ちなみに個人間でのやりとりにはマイナンバーは必要ありませんが、不動産会社に対して売却取引を行う場合はマイナンバーが必要です。
しかし、まだまだマイナンバーは広まっていないため「提出するのが怖い」という方も多く提出を拒否する方もいらっしゃいます。
その場合はどうなのるか。
基本的にマイナンバーを提出しないからといって取引がなくなることはありません。
国税庁のホームページでもそのように記載されています。
Q2-3-2 申告書等にマイナンバー(個人番号)・法人番号を記載していない場合、税務署等で受理されないのですか。(平成29年9月7日更新)
(答)
税務署等では、社会保障・税番号<マイナンバー>制度に対する国民の理解の浸透には一定の時間を要する点などを考慮し、申告書等にマイナンバー(個人番号)・法人番号の記載がない場合でも受理することとしていますが、マイナンバー(個人番号)・法人番号の記載は、法律(国税通則法、所得税法等)で定められた義務ですので、正確に記載した上で提出してください。
なお、記載がない場合、後日、税務署から連絡をさせていただく場合があります。
ただし、その場合でも、税務職員が電話で直接マイナンバー(個人番号)を聞くことはありません。税務職員を装った不審な電話にはくれぐれもご注意願います。
ただし、あくまでもマイナンバーの提出は義務となっているので、いずれ税務署から連絡がいく場合もあります。
提出するのが怖い方もいると思いますが、上記の条件に当てはまる場合は必ずマイナンバーは提示するようにしましょう。
マイナンバーの提出方法
それでは、マイナンバーはどのようにして提出すべきなのでしょうか。
非常に重要な個人情報になるため、取り扱いは慎重に行う必要があります。
不動産会社にマイナンバーを提出する際には、
- 通知カードと身分証明書の写し
- マイナンバーカードの写し
のどちらかを選択することになります。
マイナンバーの通知カードはもっているが、きちんとしたマイナンバーカードを持っていないという方も多いのではないでしょうか。

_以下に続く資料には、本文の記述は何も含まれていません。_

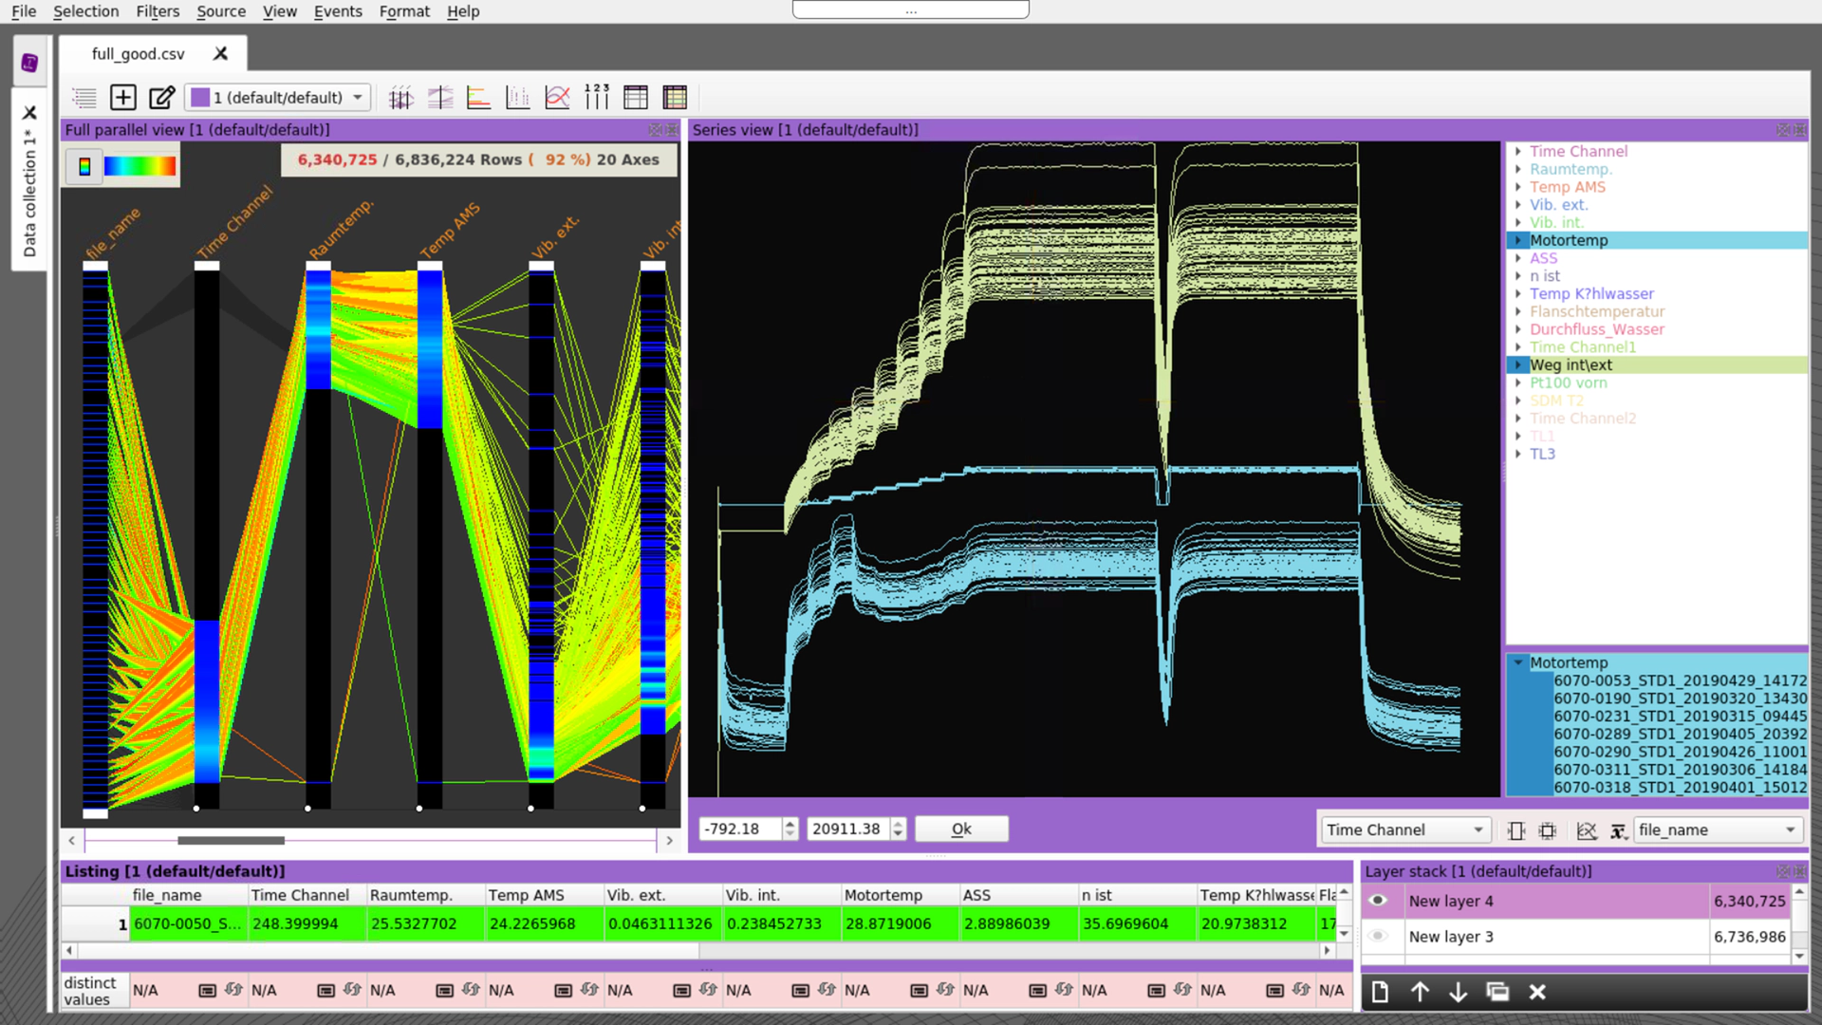Open the Time Channel combo box
The width and height of the screenshot is (1822, 1025).
coord(1404,829)
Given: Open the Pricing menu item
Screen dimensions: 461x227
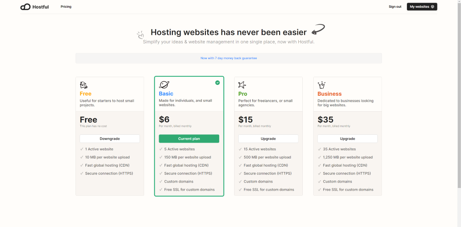Looking at the screenshot, I should click(66, 7).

マイナンバーカードがある場合はそのカードの写しを提出すればよいですが、カードがない場合は通知カードを顔写真付きの身分証明書と併せて提出します。
一般的には、その情報をコピーして郵送などで提出することが多いです。
この機会にマイナンバーカードを取得すべき?
マイナンバーカードをすでに持っているという方は問題ないですが、まだ持っていないという方も少なくないようです。
現状ではカードがなくても困るような場面はそんなにないかもしれませんが、今後は様々な場面でマイナンバーカードを利用する可能性も出てきます。
そのため、不動産会社に不動産を売却する際にマイナンバーの提出を求められるのであれば、この機会に作っておくことをおすすめいたします。
現在であればカードの交付手数料は無料となっているため、無料なのであれば作っておいて損はありません。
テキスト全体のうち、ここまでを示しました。